I lived my life not worrying about the consequences of what the people in my family did. I lived life just like a care-free normal person. I was happy with my life. My parents were divorced. I used to visit my Dad at his house. We would always go to the movies and I loved it. I should really start with how my Mom and Dad got divorced. It was because of a habit my Dad had. It was a horrible habit that endangered his life and made my Mom’s life horrible. She could not take it anymore and she left him with my brother and me. His habit was drinking an ungodly amount of Jack Daniels and then he would become violent.
My Dad continued to drink after my Mom left him. He would only do it once or twice every year so I thought it was no biggie. The weeks he got drunk I would not visit. I would wait until he was sober and when he finally could call and ask if I wanted to visit I jumped at the chance. Life would go on as usual. This continued every year and I didn’t think a thing of it. Soon something happened that changed it all.
My Dad loved my Grandma and Grandpa. One day my Grandpa got sick and he was in a coma. He slowly slipped away and died. This hit my Dad hard. He began to drink. This time it was serious and he would be incapacitated for several weeks. He would be sober then a week later drunk. One night he drank so much he almost killed himself. My Mom took him to the hospital with a blood alcohol level of five hundred! This is death in normal terms. It means fifty percent of your blood is alcohol. The doctors were stunned that he was even breathing. But, my Dad lived. He left the hospital and my Mom had to drive him home. That night he threatened to kill himself. He always would threaten to kill himself while he was drunk. We couldn’t get him help unless he consented which he didn’t so everyone thought of it as an empty threat. A few weeks before I had said no to an offer of going out to eat with him because I was nervous he was still drunk and I didn’t want to risk it. I should have taken that offer regardless.

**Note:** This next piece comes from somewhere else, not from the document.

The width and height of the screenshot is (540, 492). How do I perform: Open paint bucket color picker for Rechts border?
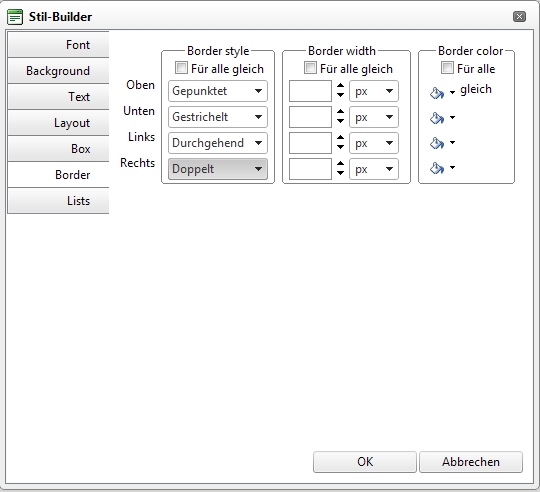click(x=437, y=168)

I believe that you should live your life with everyone you know and love like it will be the last day you see them. My Dad died that night. He killed himself. He drank alcohol and then he swallowed sleeping pills. He died alone. He died face down, his face smashed into the floor. His girlfriend found him the next day, not talking, not breathing. His face disoriented from the blood that rushed to it from being smashed into the floor. I came home from school like any normal day to find my Mom crying her eyes out. She gave me the news that my best friend just died, my Dad. I believe that you should hold onto the people you love as if they will slip away at any given moment. I still miss him. I should have never let him leave me.